The response must reproduce every record below without alteration.

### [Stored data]

--------

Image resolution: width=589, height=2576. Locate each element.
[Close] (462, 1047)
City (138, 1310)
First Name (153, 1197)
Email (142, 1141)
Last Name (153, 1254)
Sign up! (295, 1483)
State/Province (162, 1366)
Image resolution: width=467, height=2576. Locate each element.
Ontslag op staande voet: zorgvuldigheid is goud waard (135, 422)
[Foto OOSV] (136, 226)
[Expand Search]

--------

### [Task response]
Image resolution: width=589, height=2576. Locate each element.
[Close] (462, 1047)
City (138, 1310)
First Name (153, 1197)
Email (142, 1141)
Last Name (153, 1254)
Sign up! (295, 1483)
State/Province (162, 1366)
Image resolution: width=467, height=2576. Locate each element.
Ontslag op staande voet: zorgvuldigheid is goud waard (135, 422)
[Foto OOSV] (136, 226)
[Expand Search]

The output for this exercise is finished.